Perry insists subsidies for our nation’s polluters are needed to help keep our power grid safe from extreme weather and terrorists. The Federal Energy Regulatory Commission could vote by Dec. 11 on the proposed rule.
Perry’s push to prod the commission to approve the so-called Grid Resiliency Pricing Rule appears to be written to benefit Murray Energy. The climate-change-denying CEO, Robert Murray, and Murray Energy employees donated more than $115,000 to Perry’s failed 2012 presidential campaign, his second largest corporate donor, and donated more than $300,000 last year to the Trump campaign.

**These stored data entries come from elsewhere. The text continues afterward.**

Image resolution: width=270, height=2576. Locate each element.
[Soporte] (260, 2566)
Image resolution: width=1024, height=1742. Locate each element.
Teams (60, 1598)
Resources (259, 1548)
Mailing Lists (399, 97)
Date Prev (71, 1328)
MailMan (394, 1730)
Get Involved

Less than 25% of the nation’s coal and nuclear plants would qualify for the increased rates in the Energy Department proposal. Only four out of dozens of electricity markets in our country would be affected.
Wholesale competitive electric markets were created under former President George H.W. Bush to foster competition. The average retail price per kilowatt of electricity, adjusted for inflation, has dropped from 16 cents, including taxes, in 1992 to about 10 cents in 2016.
“Wholesale competition worked as intended, driving inefficient, high-cost generation out of the market,” said consultant Alison Silverstein.
Perry is fudging facts to try to justify raising rates. Perry says his plan would protect the grid from power outages caused by coal and nuclear power plants that close because they can’t compete with cheaper, cleaner wind and solar energy and natural gas.
But only 0.0007%, or 2,815 hours, of 3.4 billion customer-hours of major electricity disruptions from 2012 to 2016 was due to fuel supply problems. Severe weather caused many outages.
Silverstein helped write a report for Perry that said regulation isn’t a huge factor in closing coal and nuclear plants. Perry’s Energy Department rejiggered her report to bolster the case for help for Perry’s former campaign donors.
“Perry and his team are doing all the right things for the cause, and if it works, great!” Silverstein said. “If it doesn’t work, it’s someone else’s fault. I think that’s the raw political answer.”